#### RECORDS FOR THE EXERCISE ####

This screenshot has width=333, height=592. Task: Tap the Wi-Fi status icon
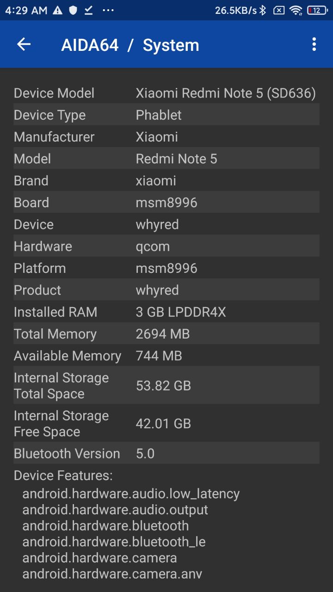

####
#### RECORDS FOR THE EXERCISE ####

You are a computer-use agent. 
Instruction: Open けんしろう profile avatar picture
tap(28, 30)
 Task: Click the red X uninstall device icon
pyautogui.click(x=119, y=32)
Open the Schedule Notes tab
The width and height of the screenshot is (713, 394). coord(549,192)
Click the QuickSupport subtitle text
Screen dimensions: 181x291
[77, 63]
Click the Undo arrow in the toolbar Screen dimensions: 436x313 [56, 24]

####
#### RECORDS FOR THE EXERCISE ####

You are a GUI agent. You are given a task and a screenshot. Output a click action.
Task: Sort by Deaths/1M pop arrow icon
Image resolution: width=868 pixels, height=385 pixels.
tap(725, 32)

####

◆ GOAL OF THE EXERCISE ◆
Please turn the records between the line holding "You are a GUI" and the line holding "tap(725, 32)", inclusive, into a numbered list with blank lines left out.

◆ FINAL RESULT ◆
1. You are a GUI agent. You are given a task and a screenshot. Output a click action.
2. Task: Sort by Deaths/1M pop arrow icon
3. Image resolution: width=868 pixels, height=385 pixels.
4. tap(725, 32)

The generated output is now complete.